As Christians, we acknowledge God as God, and accordingly, we recognize Jesus as Lord. Because of our submission to Jesus as the Lord of our lives, we also share in His righteous intolerance of sin.
This presents a problem, though, since those who accuse the Church of being intolerant are those who have NOT recognized God as God or Jesus as Lord.
If they recognize neither God’s authority nor Jesus’ divinity, then consequently, they will not recognize the church’s intolerance as being righteous. A person whose gods are “logic and reason” will not concede that Jesus was anything but a great teacher at best.
Fortunately, C. S. Lewis has already cleared this matter up for us:
A man who was merely a man and said the sort of things Jesus said would not be a great moral teacher.
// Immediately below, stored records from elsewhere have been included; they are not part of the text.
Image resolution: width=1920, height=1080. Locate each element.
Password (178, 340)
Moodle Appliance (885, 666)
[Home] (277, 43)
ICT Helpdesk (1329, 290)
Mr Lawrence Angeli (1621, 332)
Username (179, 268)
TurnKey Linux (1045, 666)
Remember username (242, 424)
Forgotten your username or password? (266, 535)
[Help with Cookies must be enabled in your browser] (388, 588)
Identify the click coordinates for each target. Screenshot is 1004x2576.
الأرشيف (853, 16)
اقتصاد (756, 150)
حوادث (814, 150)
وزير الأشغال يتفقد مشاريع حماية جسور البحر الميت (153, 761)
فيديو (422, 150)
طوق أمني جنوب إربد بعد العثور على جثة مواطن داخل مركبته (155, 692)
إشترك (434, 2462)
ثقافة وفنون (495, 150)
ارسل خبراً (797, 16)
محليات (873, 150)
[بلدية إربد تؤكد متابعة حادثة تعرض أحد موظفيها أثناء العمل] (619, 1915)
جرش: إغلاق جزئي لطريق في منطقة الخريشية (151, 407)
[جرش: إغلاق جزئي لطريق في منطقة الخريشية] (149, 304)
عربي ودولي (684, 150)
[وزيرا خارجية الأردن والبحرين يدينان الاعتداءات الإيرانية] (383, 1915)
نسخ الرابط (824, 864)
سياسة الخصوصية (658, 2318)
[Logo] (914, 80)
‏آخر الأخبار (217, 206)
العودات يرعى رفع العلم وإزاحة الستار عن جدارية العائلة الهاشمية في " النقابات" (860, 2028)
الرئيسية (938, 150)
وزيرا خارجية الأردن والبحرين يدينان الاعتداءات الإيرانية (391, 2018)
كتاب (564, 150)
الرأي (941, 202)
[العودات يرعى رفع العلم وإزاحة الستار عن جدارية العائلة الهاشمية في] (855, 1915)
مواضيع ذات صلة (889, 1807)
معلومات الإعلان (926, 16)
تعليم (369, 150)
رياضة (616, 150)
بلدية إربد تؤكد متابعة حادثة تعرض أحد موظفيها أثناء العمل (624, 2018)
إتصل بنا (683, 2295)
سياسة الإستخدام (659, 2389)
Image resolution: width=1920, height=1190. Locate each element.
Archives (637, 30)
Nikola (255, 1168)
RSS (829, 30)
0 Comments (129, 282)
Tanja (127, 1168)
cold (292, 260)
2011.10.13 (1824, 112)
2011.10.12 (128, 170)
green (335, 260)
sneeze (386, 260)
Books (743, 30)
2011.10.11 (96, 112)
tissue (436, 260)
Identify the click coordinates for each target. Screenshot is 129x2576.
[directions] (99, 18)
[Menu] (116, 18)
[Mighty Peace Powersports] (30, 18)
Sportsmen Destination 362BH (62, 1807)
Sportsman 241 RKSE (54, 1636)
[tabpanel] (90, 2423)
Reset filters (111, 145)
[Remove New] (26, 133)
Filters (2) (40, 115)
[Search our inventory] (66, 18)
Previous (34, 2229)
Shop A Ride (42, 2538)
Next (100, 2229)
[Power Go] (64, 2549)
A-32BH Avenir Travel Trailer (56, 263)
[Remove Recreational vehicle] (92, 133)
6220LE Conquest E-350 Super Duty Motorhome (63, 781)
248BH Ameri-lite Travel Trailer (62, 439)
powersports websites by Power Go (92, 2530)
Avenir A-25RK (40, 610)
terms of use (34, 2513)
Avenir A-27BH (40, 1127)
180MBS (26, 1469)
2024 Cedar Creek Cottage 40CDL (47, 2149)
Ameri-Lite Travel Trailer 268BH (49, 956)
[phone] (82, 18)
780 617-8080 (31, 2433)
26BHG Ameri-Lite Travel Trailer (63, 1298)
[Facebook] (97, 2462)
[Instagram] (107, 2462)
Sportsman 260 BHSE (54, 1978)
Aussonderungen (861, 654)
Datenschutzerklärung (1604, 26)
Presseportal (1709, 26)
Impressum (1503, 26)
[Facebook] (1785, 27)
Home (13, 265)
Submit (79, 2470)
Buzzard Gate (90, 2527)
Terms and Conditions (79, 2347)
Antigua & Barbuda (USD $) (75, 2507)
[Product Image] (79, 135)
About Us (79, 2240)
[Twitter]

He would either be a lunatic—on a level with the man who says he is a poached egg—or else he would be the Devil of Hell. You must make your choice. Either this man was, and is, the Son of God: or else a madman or something worse. You can shut Him up for a fool, you can spit at Him and kill Him as a demon; or you can fall at His feet and call Him Lord and God. But let us not come with any patronising nonsense about His being a great human teacher. He has not left that open to us. He did not intend to. (Lewis, C. S. Mere Christianity. New York: MacMillan Publishing Co., Inc., 1952.)
As Lewis makes plain, true logic and reason will lead only to one conclusion for a Christian. That is the same conclusion that their hearts have already led them to—Jesus’ lordship.
(OK, so now what? Come back for the conclusion: Part 5–The Narrow Path)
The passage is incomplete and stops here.